The Smith Robertson Museum

When visiting Mississippi in USA’s Deep South it’s likely that many of you will be heading to the state capital, Jackson City. Jackson is certainly a place worth visiting for anyone interested in Mississippi and its here that you can see some of the State’s most poignant history concerning the journey of the African American people and their struggle for equality that is still a highly charged political issue to this day. Jackson has played no small part in this subject and its here you will find one of the most enlightening museums about it in the country, the Smith Robertson Museum and Cultural Centre.

The goal of the museum is to increase the awareness and understanding of the historical experience and culture of American that are from African descent amongst the general public. This is done through a series of enlightening permanent exhibits that cover the topic extensively. Perhaps their most notable addition is the ‘Field to Factory’ exhibit organised by the Smithsonian Travelling Exhibition Services. This covers the African American migration between 1915 and 1940 from the South to the North in great numbers. Other exhibits cover the notable players in the civil rights movement, scholars, doctors and the important areas of Jackson that profoundly affected the culture and rights of the African American people, one of which is the building it’s housed in.
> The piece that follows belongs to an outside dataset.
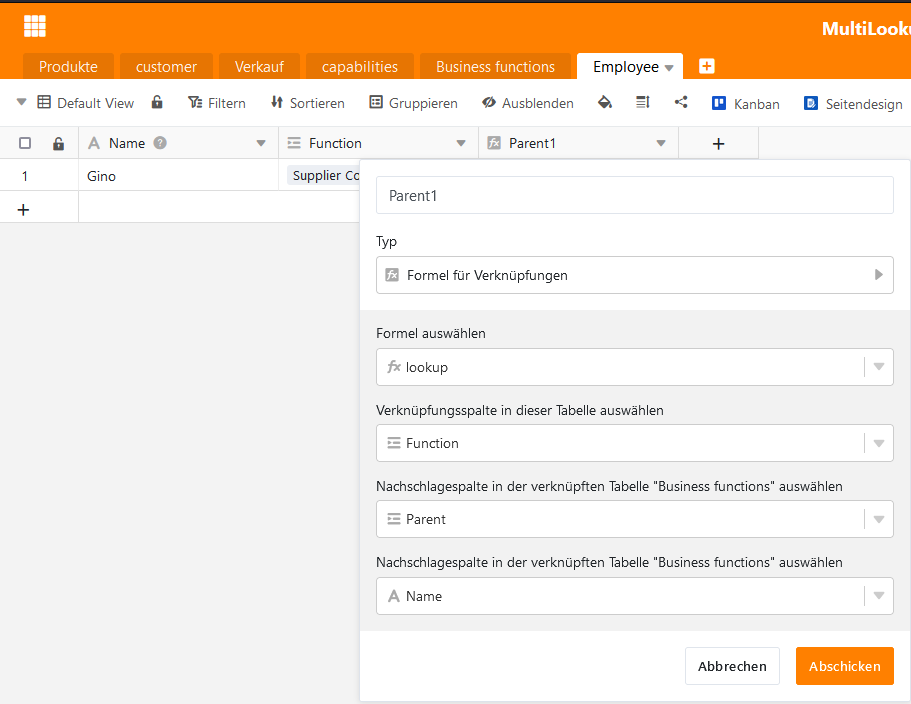Open Seitendesign plugin
Screen dimensions: 911x704
852,103
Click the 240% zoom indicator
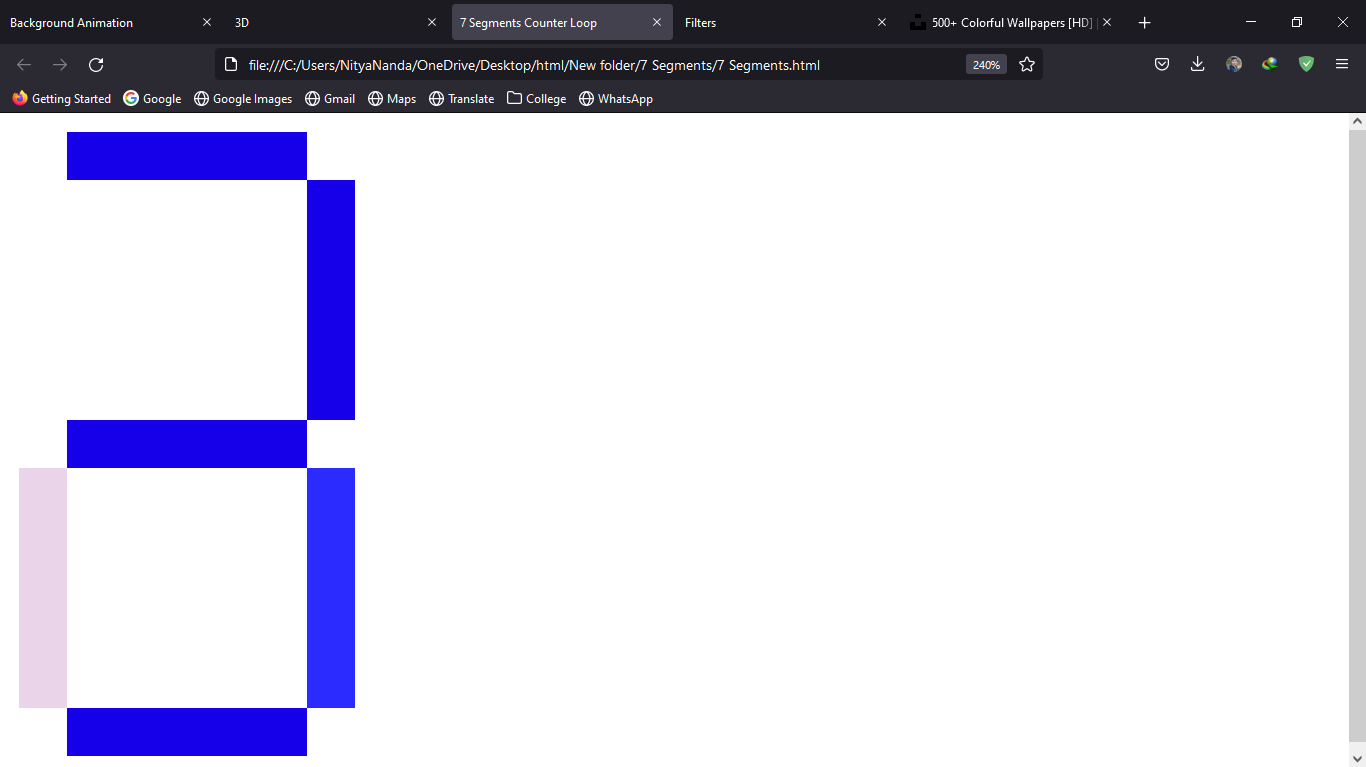The image size is (1366, 767). [985, 64]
What is now the Smith Robertson Museum was once the Smith Robertson School which played a crucial role in local African American culture; this was the first public school for African Americans in Jackson, Mississippi. It first opened in the year 1894 and served the people until its closure in 1971. The school was named after Mr. Smith Robertson; he was born a slave in 1847 in Fayette, Alabama. After the American Civil War he moved from Fayette to Jackson and it was here he began his successful barber business. In time he began to become a major player in local politics and eventually became the first African American Alderman in the City.
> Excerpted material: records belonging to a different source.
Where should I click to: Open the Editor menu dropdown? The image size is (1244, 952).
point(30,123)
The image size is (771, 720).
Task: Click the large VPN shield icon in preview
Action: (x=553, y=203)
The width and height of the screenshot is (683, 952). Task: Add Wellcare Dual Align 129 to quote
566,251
The school had gone on to become a key part of the local history and culture of Jackson, naturally after the integration of African Americans into what were previously all white schools the Smith Robertson was no longer needed and later became threatened with demolition in 1971. Concerned citizens rallied and created a petition in order to prevent this and thankfully they were successful in doing so. Later in the year 1984 the school was transformed and the Museum and Cultural Centre was opened to the public.
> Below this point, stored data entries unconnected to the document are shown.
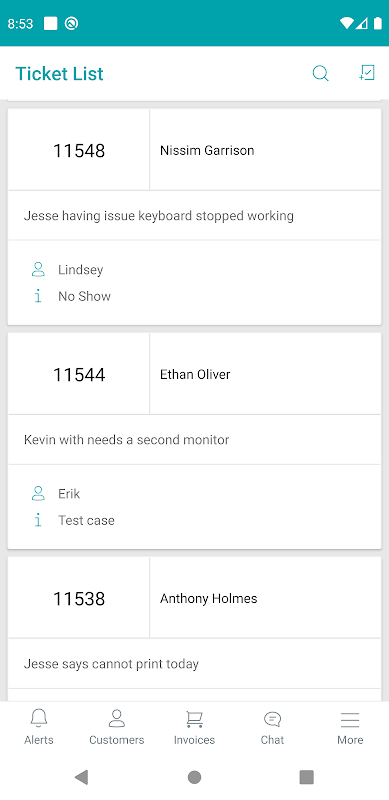
Task: Open ticket number 11548
Action: coord(79,151)
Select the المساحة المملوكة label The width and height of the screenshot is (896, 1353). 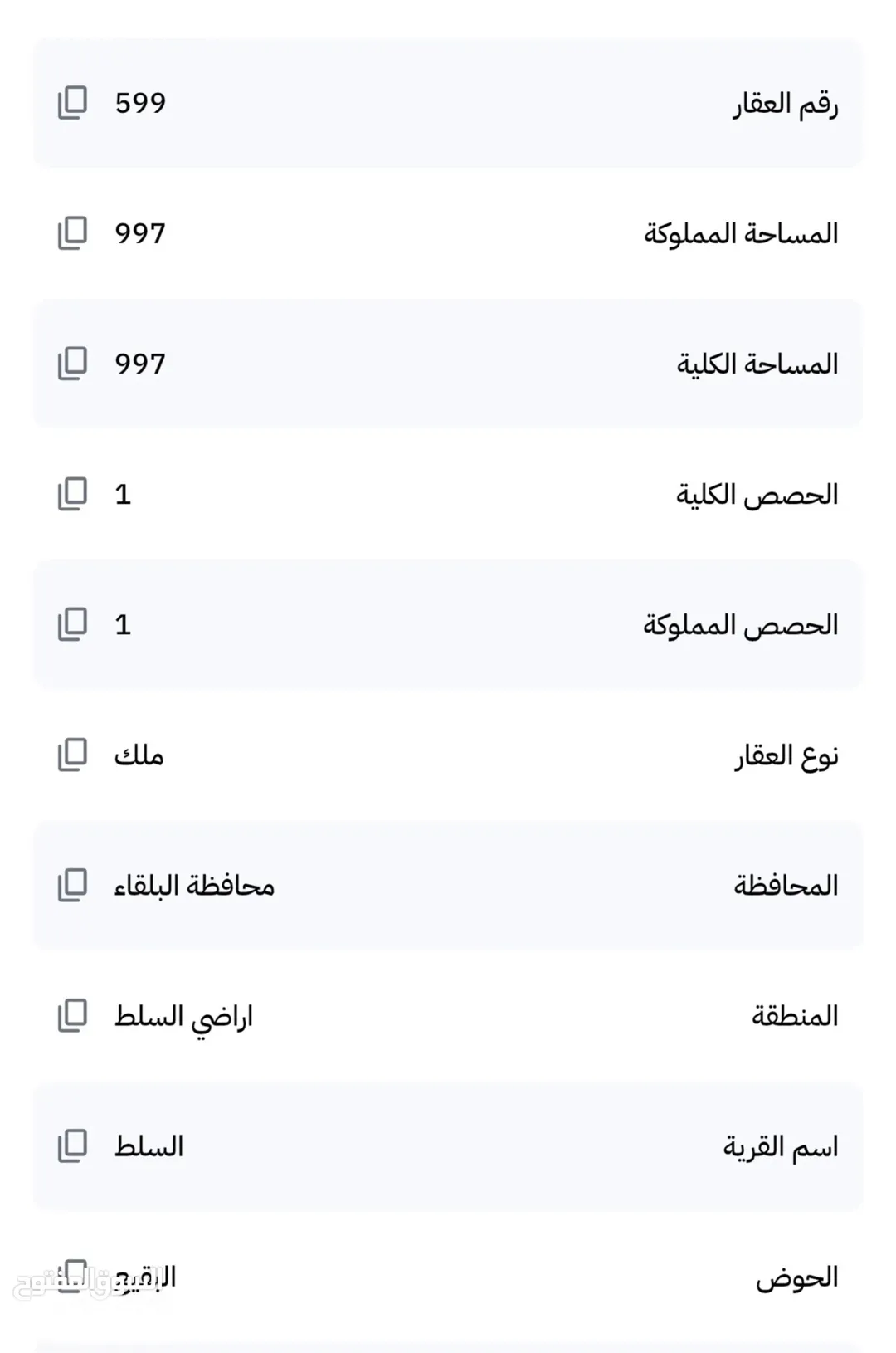[742, 234]
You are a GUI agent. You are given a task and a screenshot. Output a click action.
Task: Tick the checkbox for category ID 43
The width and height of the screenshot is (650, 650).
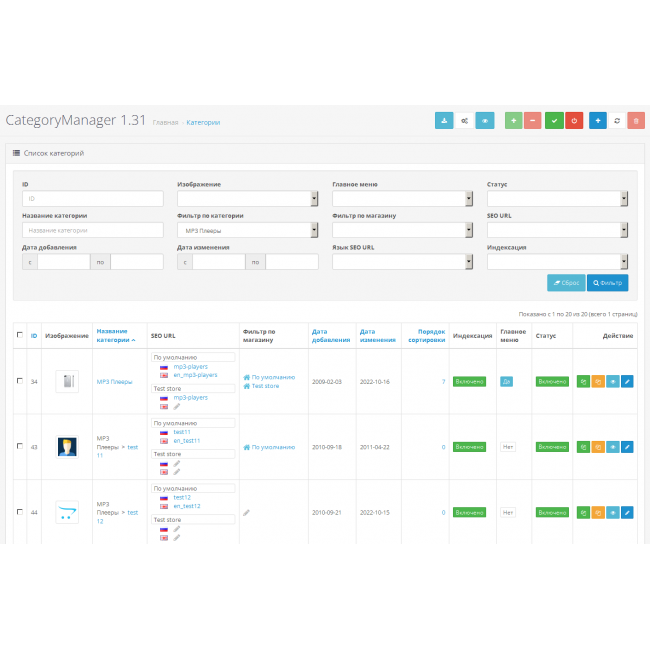point(20,446)
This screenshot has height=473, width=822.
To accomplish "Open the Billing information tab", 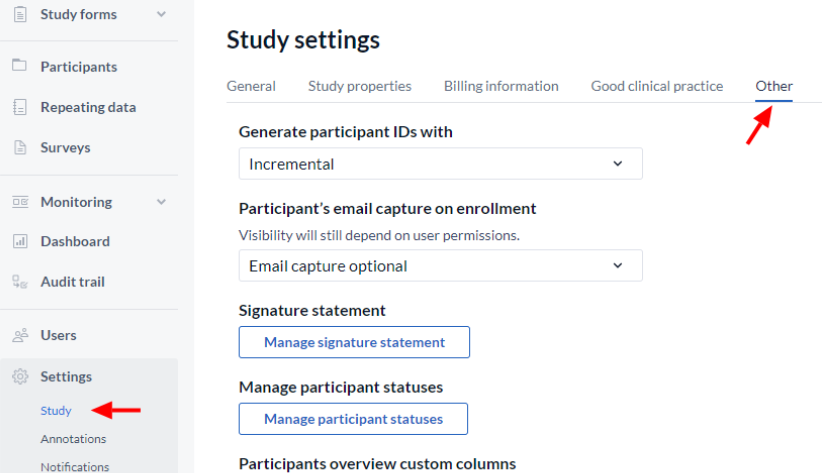I will [501, 86].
This really is a great place to learn all about one of the most significant facets of America’s history and it’s presented in a truly captivating way. You’ll learn all about the works, artistic contributions, lifestyles and history of the African American community through a range of photography, artefacts, stories and art that will each add to your understanding of the experiences of the African American people in the Deep South. It’s one of the most important stories in Mississippi’s history and certainly is a must see.